─── DATA PROVIDED

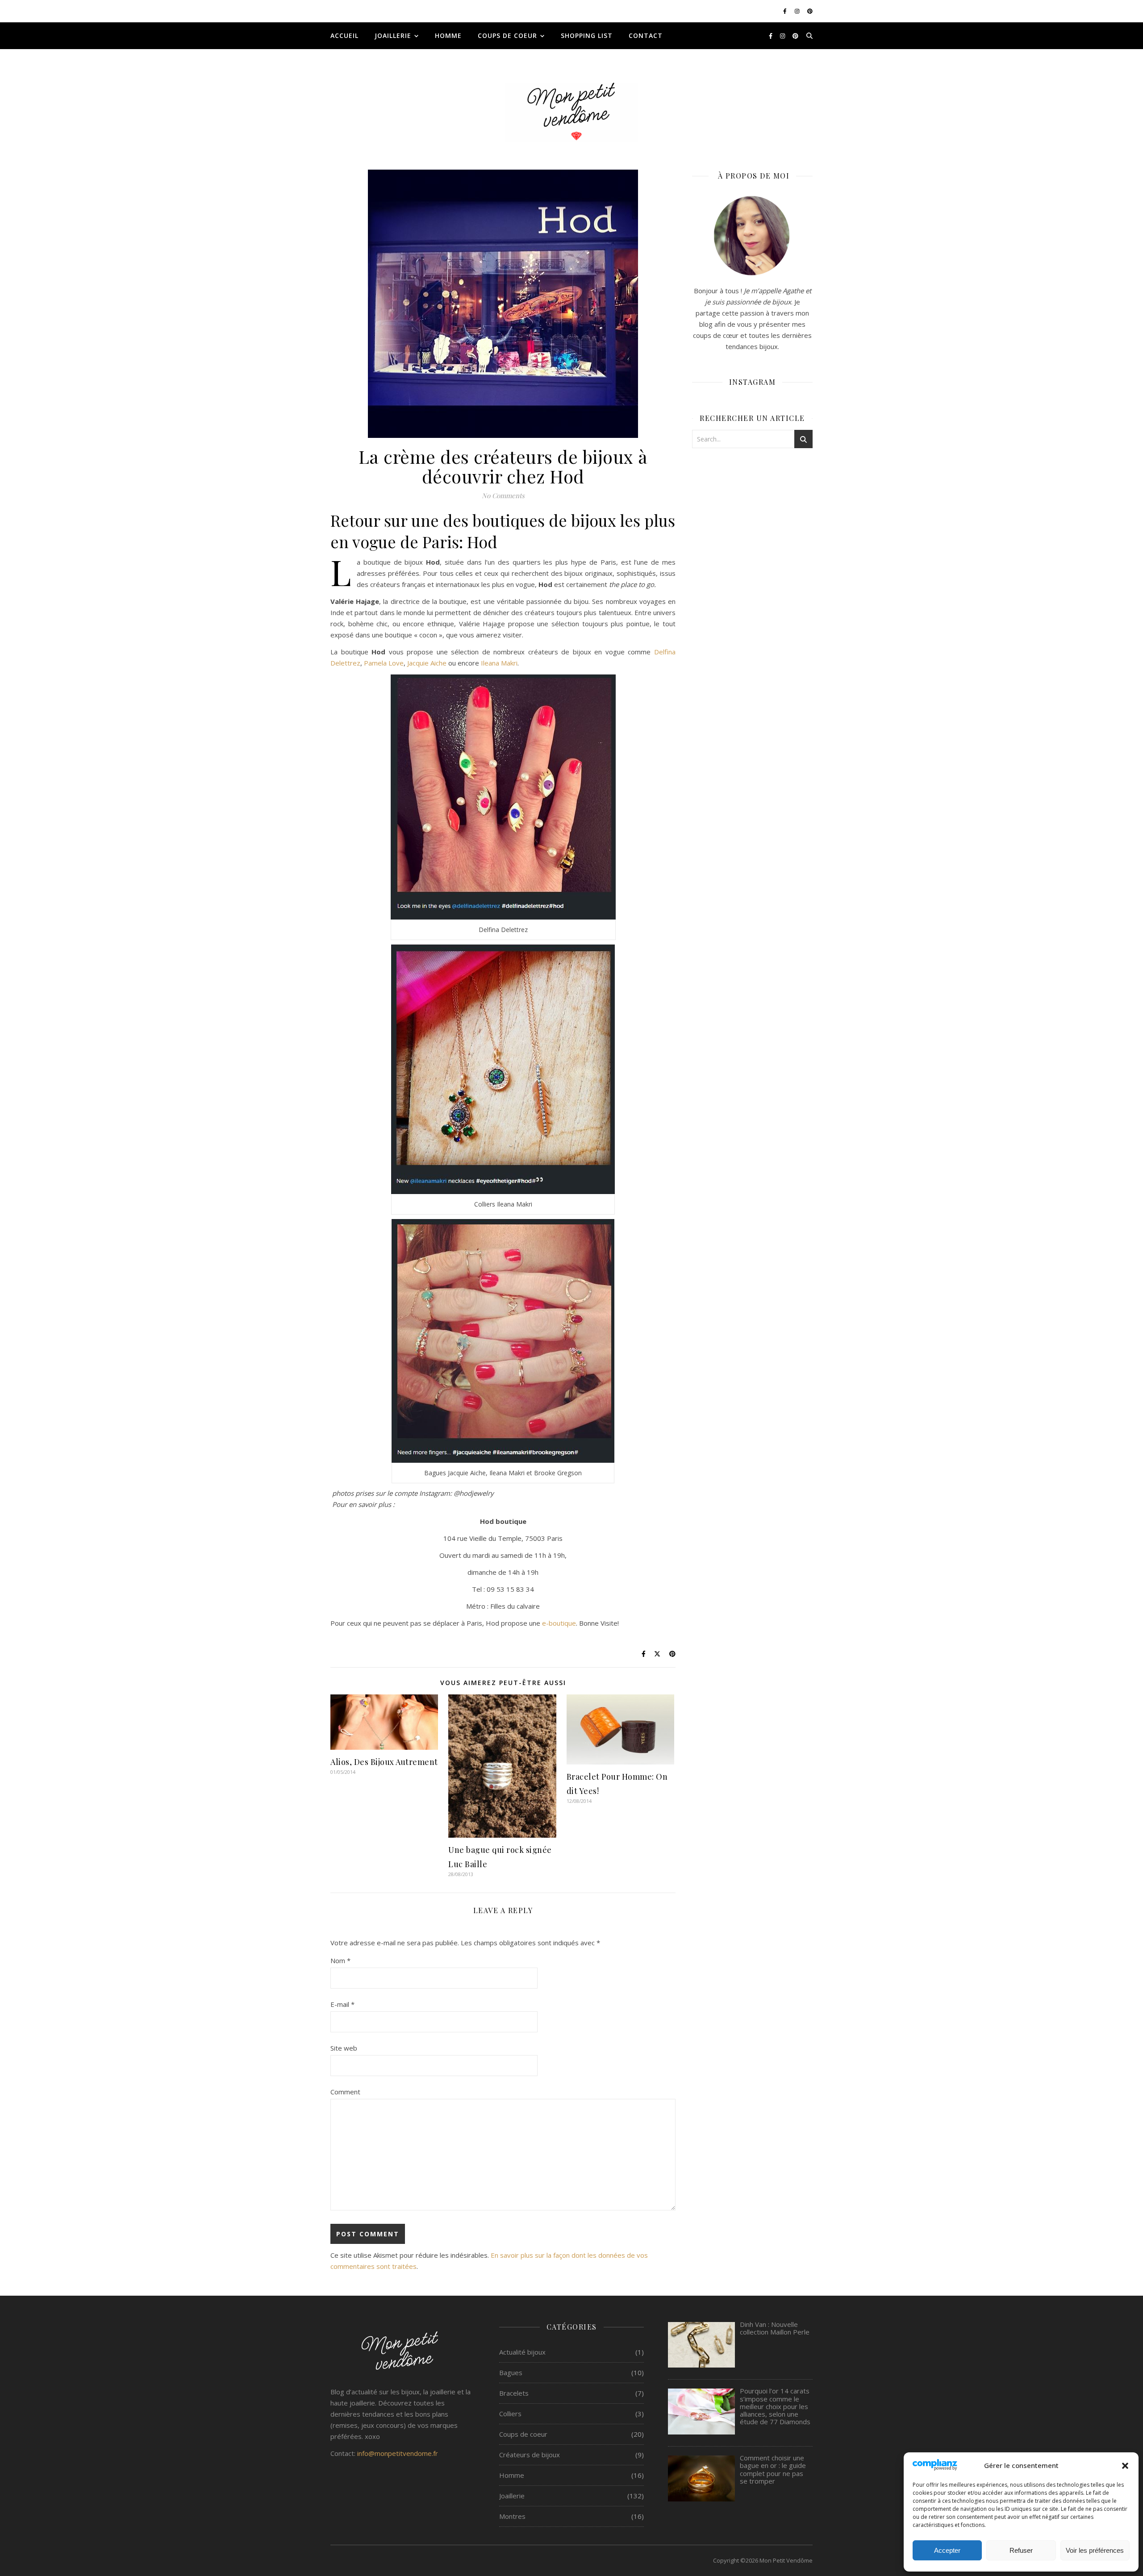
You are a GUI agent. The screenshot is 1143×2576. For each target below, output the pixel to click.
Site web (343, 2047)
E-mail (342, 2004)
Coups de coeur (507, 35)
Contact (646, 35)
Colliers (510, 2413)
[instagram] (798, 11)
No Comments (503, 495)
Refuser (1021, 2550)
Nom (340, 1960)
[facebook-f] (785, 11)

──────
─── DATA PROVIDED

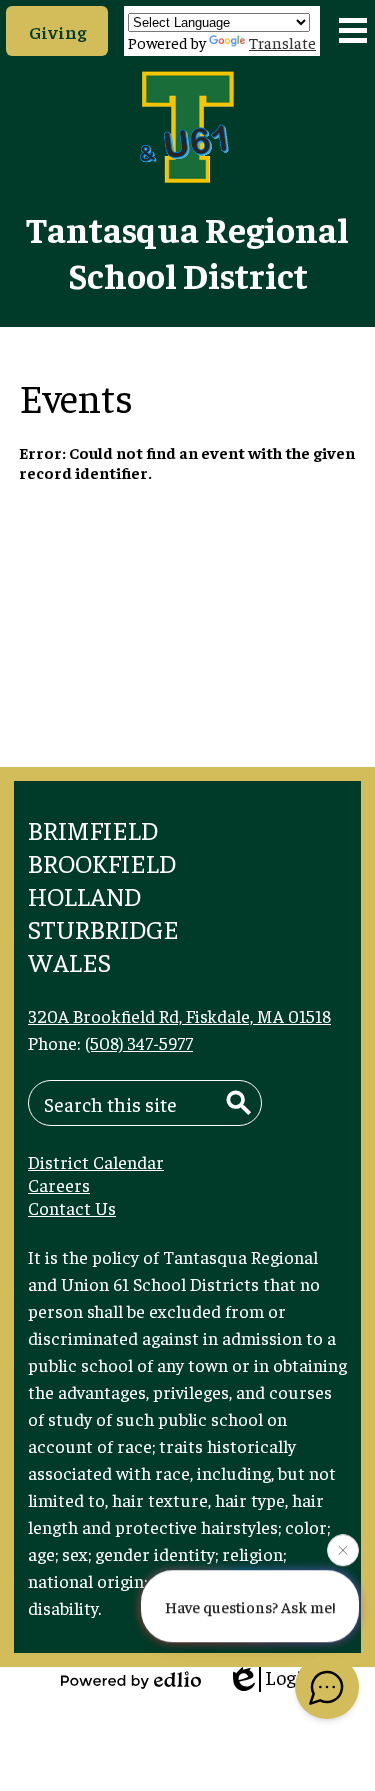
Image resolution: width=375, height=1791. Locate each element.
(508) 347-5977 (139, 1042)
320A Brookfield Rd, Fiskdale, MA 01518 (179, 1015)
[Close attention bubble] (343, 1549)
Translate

──────

• **TO DO**:
When a line in the records holds the string "each", copy that line.

• **EXERCISE RESULT**:
You are a GUI agent. The screenshot is 1143×2576. For each target below, output the pixel to click.
Image resolution: width=375, height=1791. Locate each element.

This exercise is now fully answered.